The installation Light-Oriented Ontologies – The Beginnings explores these questions in a speculative and imaginative way. Alan Bogana’s work reflects on the earliest roots of vision, sensing and converting light into energy and information. Circadian rhythms emerged through sensitivity to the electromagnetic spectrum and the predictable geophysical environment of day and night. Temporal organisation optimised the possibility to harvest this invaluable source of energy, which is inextricable from the functioning of complex life forms.
The installation is inspired by techniques that the artist became familiar with during his residency, such as the photopolymers used in cutting-edge 3D printing techniques, microfluidics techniques, as well as research on organoids and cell-free synthetic biology.

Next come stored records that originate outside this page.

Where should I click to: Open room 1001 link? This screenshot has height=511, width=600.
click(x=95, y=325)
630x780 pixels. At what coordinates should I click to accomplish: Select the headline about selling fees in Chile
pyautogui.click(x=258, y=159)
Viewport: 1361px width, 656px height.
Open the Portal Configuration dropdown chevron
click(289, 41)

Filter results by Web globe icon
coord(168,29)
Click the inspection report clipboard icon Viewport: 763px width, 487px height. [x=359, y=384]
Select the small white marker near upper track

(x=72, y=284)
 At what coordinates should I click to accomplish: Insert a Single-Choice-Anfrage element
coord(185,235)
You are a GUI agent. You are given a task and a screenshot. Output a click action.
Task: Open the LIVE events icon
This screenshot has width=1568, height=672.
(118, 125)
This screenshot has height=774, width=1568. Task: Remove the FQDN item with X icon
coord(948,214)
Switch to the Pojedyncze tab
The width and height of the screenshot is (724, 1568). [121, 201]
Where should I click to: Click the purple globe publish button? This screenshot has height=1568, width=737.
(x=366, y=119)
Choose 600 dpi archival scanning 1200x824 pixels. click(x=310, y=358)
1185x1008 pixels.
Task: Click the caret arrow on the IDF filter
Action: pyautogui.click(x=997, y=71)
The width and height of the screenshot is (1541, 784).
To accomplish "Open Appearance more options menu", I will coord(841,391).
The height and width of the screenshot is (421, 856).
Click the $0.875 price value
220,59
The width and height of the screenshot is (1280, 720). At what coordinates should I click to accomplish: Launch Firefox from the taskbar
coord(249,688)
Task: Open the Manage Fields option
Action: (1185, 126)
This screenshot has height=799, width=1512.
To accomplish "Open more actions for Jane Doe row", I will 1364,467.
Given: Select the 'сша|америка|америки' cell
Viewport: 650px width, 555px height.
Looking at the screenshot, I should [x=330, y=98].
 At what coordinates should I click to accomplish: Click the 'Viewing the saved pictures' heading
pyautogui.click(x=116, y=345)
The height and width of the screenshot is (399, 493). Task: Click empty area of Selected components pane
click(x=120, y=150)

The installation consists of an ensemble of translucent objects presented on a custom pedestal and a video essay. The objects are direct solidifications of light propagating through photosensitive resin. They are crystallised light beams stemming from the interactions with different types of optical components and spatial movements generated by motors and manual manipulations.
These objects constitute an open ensemble of shapes, ambiguously reminiscent of simple living organisms and organic-looking inorganic structures found in nature.
A driving interest for this research was to imagine the development of the earliest photosensitive cells (soon-to-be photoreceptors) on the earliest living organisms of the planet, as well as fictional developments of living entities born from direct interactions with light.
A speculative video essay complements these objects and include live footages, computer-graphics sequences as well AI-generated footages. This video freely articulates various narratives at the core of this ongoing research.